A veteran’s group called the Military Order of the Purple Heart opposed awarding the medal for psychological injuries, claiming that doing so would “debase” the honor. A spokesman for the group stated that “shedding blood” should be an essential qualification. He didn’t explain why bloodless injuries shouldn’t count.

But Tyler E. Boudreau, a former Marine captain who favors including psychological injuries, offers a compelling analysis of the dispute. He attributes the opposition to a deep-seated attitude in the military that views post-traumatic stress as a kind of weakness. The same culture that demands tough-mindedness also encourages skepticism toward the suggestion that the violence of war can hurt the healthiest of minds . . . Sadly, as long as our military culture bears at least a quiet contempt for the psychological wounds of war, it is unlikely those veterans will ever see a Purple Heart. So the debate over the Purple Heart is more than a medical or clinical dispute about how to determine the veracity of injury. At the heart of the disagreement are rival conceptions of moral character and military valor. Those who insist that only bleeding wounds should count believe that post-traumatic stress reflects a weakness of character unworthy of honor. Those who believe that psychological wounds should qualify argue that veterans suffering long-term trauma and severe depression have sacrificed for their country as surely, and as honorably, as those who’ve lost a limb.

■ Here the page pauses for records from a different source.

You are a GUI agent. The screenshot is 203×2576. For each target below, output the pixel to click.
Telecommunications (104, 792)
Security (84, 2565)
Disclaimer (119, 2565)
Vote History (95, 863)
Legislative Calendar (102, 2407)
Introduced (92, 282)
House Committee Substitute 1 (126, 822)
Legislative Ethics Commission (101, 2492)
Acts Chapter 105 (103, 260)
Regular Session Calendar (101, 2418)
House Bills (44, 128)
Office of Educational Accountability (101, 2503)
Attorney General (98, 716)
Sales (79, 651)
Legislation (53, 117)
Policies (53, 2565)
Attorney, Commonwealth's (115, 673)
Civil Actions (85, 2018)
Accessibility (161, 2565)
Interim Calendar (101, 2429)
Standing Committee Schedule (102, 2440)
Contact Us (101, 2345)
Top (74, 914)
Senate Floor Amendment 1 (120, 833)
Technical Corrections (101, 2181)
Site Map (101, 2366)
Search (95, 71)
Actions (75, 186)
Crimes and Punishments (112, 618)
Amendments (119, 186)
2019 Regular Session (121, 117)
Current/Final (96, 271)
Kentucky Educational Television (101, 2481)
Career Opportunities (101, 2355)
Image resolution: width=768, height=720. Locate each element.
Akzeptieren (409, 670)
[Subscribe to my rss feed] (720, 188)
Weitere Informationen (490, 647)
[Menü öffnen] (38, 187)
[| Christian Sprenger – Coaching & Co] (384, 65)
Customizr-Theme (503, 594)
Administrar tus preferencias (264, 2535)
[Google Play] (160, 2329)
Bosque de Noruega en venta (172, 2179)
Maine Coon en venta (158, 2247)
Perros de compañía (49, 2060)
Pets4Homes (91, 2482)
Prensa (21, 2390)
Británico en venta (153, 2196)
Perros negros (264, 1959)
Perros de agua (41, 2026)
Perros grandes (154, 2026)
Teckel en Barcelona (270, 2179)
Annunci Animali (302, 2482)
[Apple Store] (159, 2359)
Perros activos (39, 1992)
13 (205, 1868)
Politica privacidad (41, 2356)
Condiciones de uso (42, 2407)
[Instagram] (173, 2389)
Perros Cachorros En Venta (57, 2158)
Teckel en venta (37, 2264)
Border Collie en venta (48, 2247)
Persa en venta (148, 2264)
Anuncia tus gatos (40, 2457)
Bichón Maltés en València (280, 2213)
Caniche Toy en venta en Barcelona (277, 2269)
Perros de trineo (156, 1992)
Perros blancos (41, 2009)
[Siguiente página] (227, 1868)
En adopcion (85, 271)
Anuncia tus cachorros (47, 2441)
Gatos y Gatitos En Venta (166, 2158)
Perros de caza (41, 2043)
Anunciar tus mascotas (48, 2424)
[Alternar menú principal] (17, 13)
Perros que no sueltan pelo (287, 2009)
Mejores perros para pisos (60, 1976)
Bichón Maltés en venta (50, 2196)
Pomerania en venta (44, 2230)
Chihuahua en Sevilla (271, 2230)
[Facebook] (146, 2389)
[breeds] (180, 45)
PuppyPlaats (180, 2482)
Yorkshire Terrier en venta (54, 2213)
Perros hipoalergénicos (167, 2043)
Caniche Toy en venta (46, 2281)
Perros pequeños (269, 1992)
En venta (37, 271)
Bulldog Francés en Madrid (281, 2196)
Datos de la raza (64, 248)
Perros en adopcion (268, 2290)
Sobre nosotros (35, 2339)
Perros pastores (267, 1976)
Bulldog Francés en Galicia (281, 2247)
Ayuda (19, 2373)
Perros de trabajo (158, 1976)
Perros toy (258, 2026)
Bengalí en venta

The dispute over the Purple Heart illustrates the moral logic of Aristotle’s theory of justice. We can’t determine who deserves a military medal without asking what virtues the medal properly honors. And to answer that question, we have to assess competing conceptions of character and sacrifice.

It might be argued that military medals are a special case, a throwback to an ancient ethic of honor and virtue. These days, most of our arguments about justice are about how to distribute the fruits of prosperity, or the burdens of hard times, and how to define the basic rights of citizens. In these domains, considerations of welfare and freedom predominate. But arguments about the rights and wrongs of economic arrangements often lead us back to Aristotle’s question of what people morally deserve, and why.

Bailout Outrage

The public furor over the financial crisis of 2008–09 is a case in point. For years, stock prices and real estate values had climbed. The reckoning came when the housing bubble burst. Wall Street banks and financial institutions had made billions of dollars on complex investments backed by mortgages whose value now plunged. Once proud Wall Street firms teetered on the edge of collapse. The stock market tanked, devastating not only big investors but also ordinary Americans, whose retirement accounts lost much of their value. The total wealth of American families fell by $11 trillion in 2008, an amount equal to the combined annual output of Germany, Japan, and the UK.

In October 2008, President George W. Bush asked Congress for $700 billion to bail out the nation’s big banks and financial firms. It didn’t seem fair that Wall Street had enjoyed huge profits during the good times and was now asking taxpayers to foot the bill when things had gone bad. But there seemed no alternative. The banks and financial firms had grown so vast and so entwined with every aspect of the economy that their collapse might bring down the entire financial system. They were “too big to fail.”